In the case of the Eurozone, we see various government borrowing rates diverging from one another and from the interbank lending rate.  This tells me that these governments must be competing against other risky endeavors for funds.

Thus an increase in government borrowing does not lower the risk profile of the overall asset market. It does not mean a one-for-one swap in the interbank lending market. It does not – I don’t think – imply a proportional increase in the money supply even if monetary policy stays constant.

Thus an enormous amount of fiscal traction is lost right there.

Now you could say, doesn’t more borrowing by ANYONE pull on the money supply when the economy is away from full employment. On the one hand there is that effect but on the other hand borrowing in the high yield markets is going to have expectation and liquidity effects that get washed away in the low yield markets.

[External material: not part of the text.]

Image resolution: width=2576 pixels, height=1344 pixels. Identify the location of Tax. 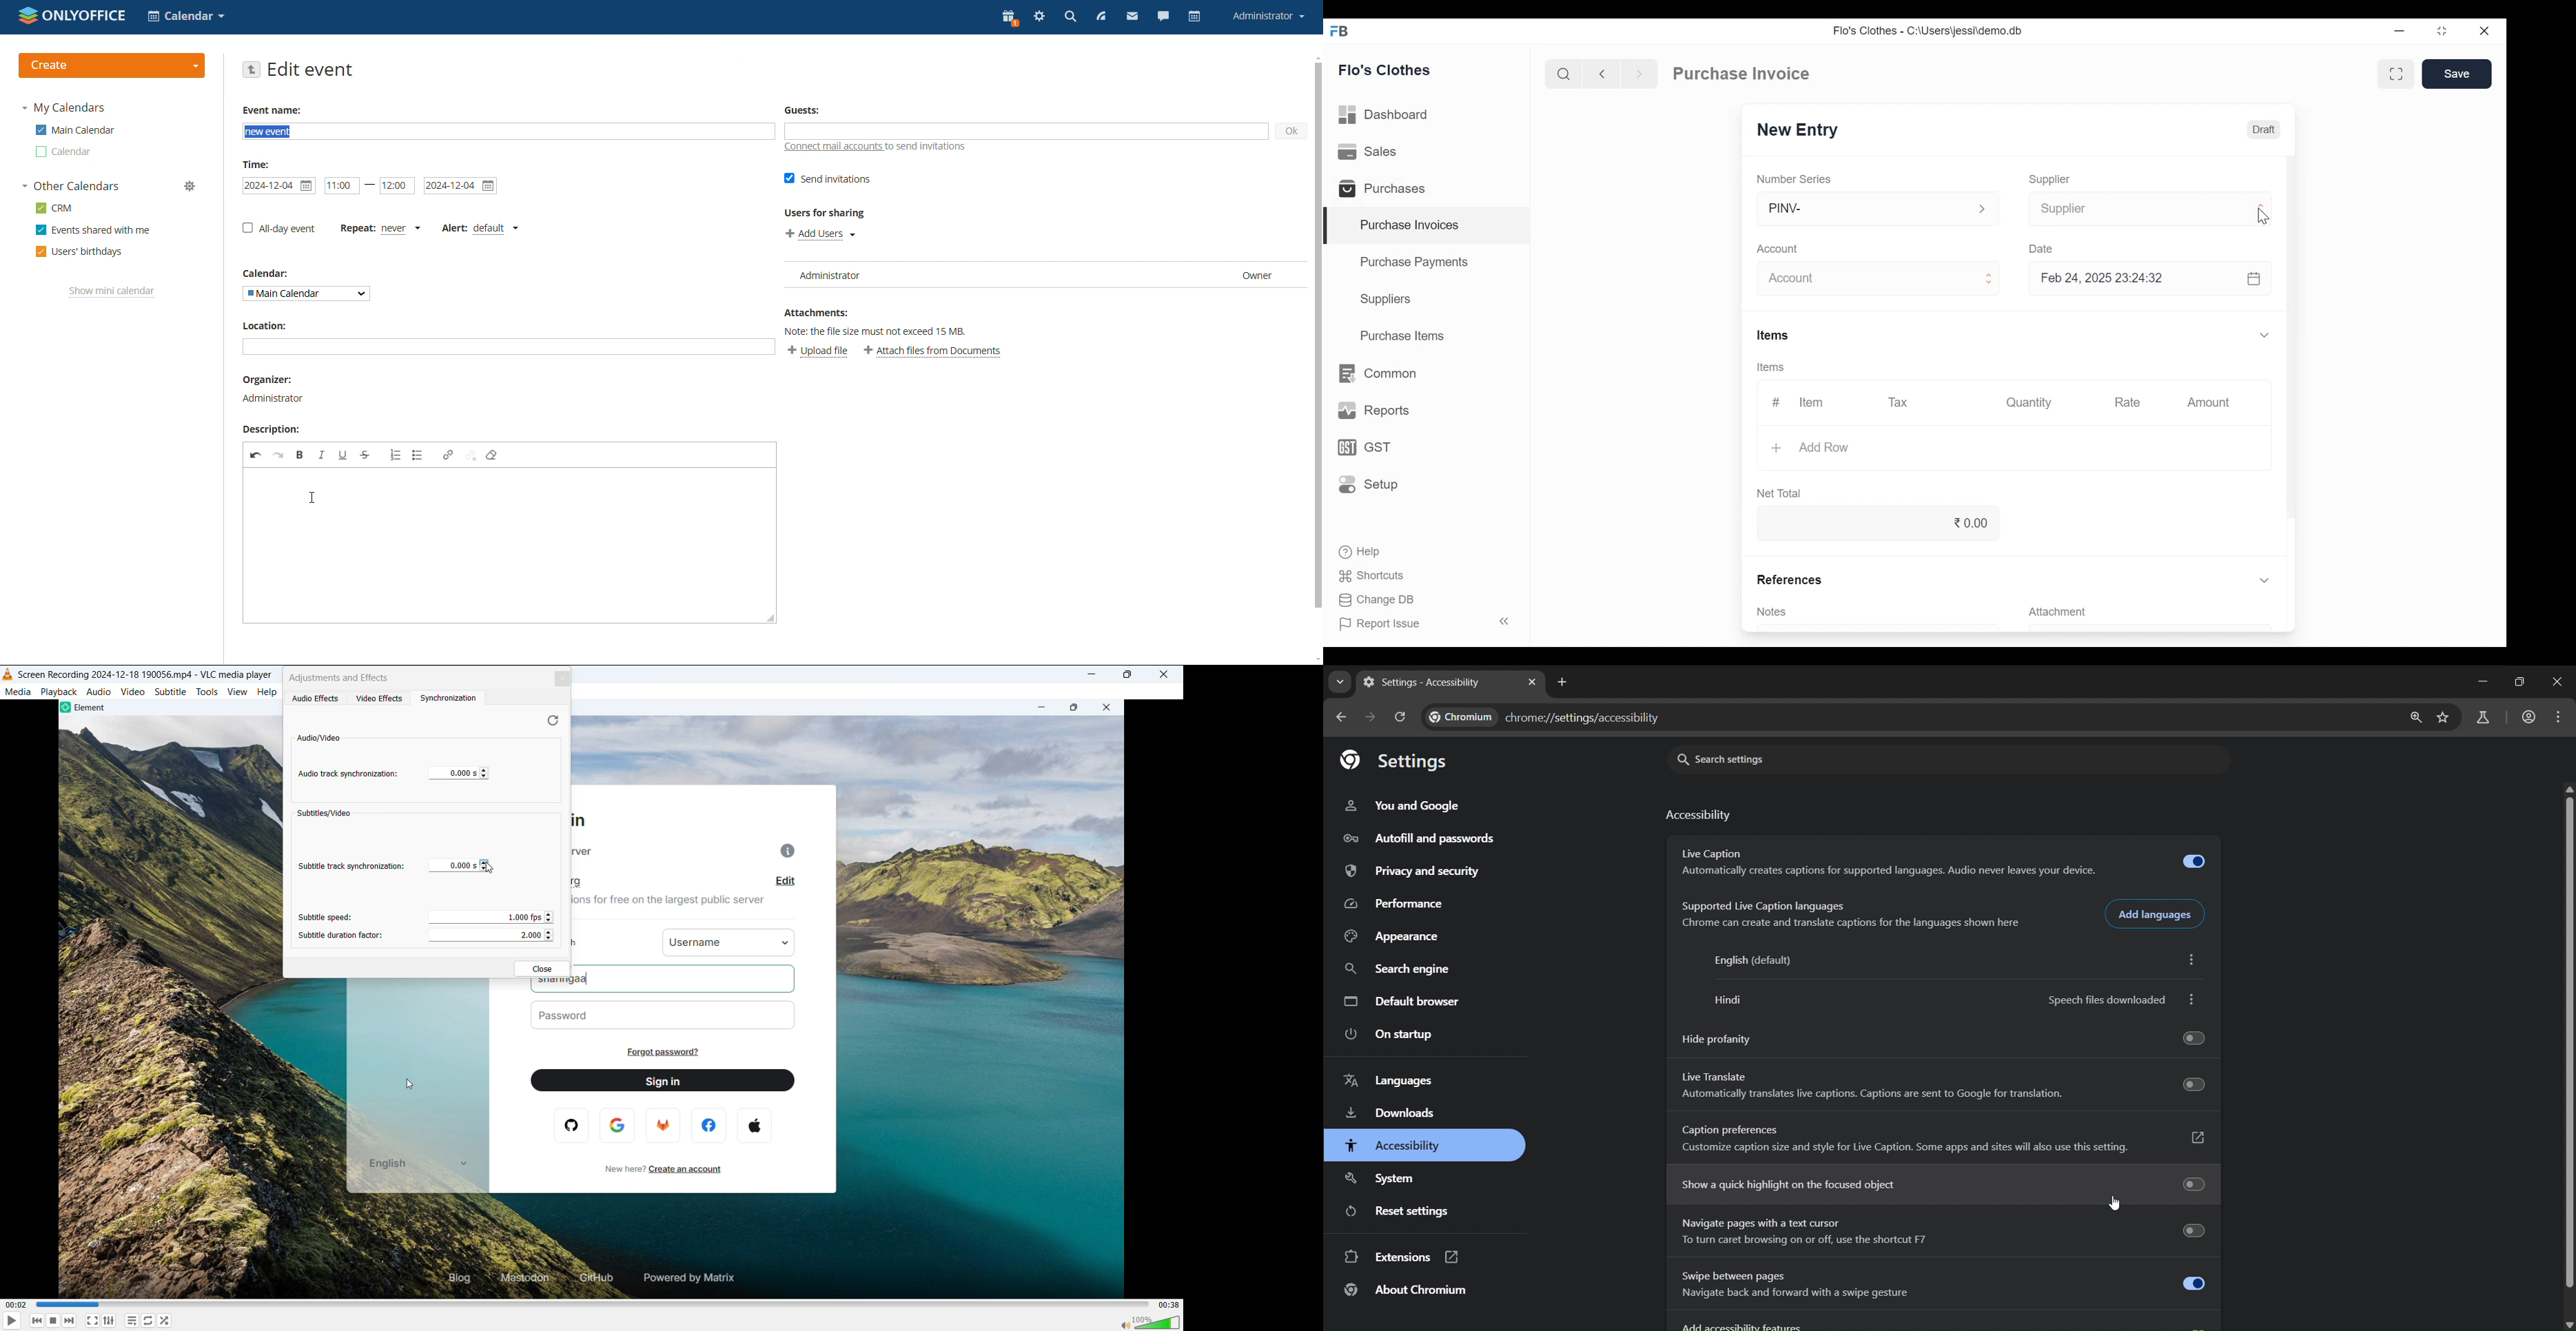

So, as Greece for example, borrows more money, it becomes less likely that it will pay back existing creditors. That makes existing bonds less liquid and more risky than they were before and so should have an offsetting increase in liquidity demand for holders of those bonds.

Indeed, under some set of parameters, it ought to be the case that Austerity could be expansionary. What you would need to happen is that reduction in liquidity demand for holders of existing bonds more than offset the decrease in borrowing.

Now, this is all very confusing at first glance because the tax base, the currency zone and the interbank lending markets are not the same. Presumably people can move their money in ways the would expose it or not expose it to taxation by the Greek government and the details of that might be important. Also, the exposure of various banks both in Greece and outside of Greece to Greek bonds will vary.

For example, I suppose it is possible to have a Greek bank with no exposure to Greek Government bonds. How then is that bank affected by Greek Government borrowing? I am not sure.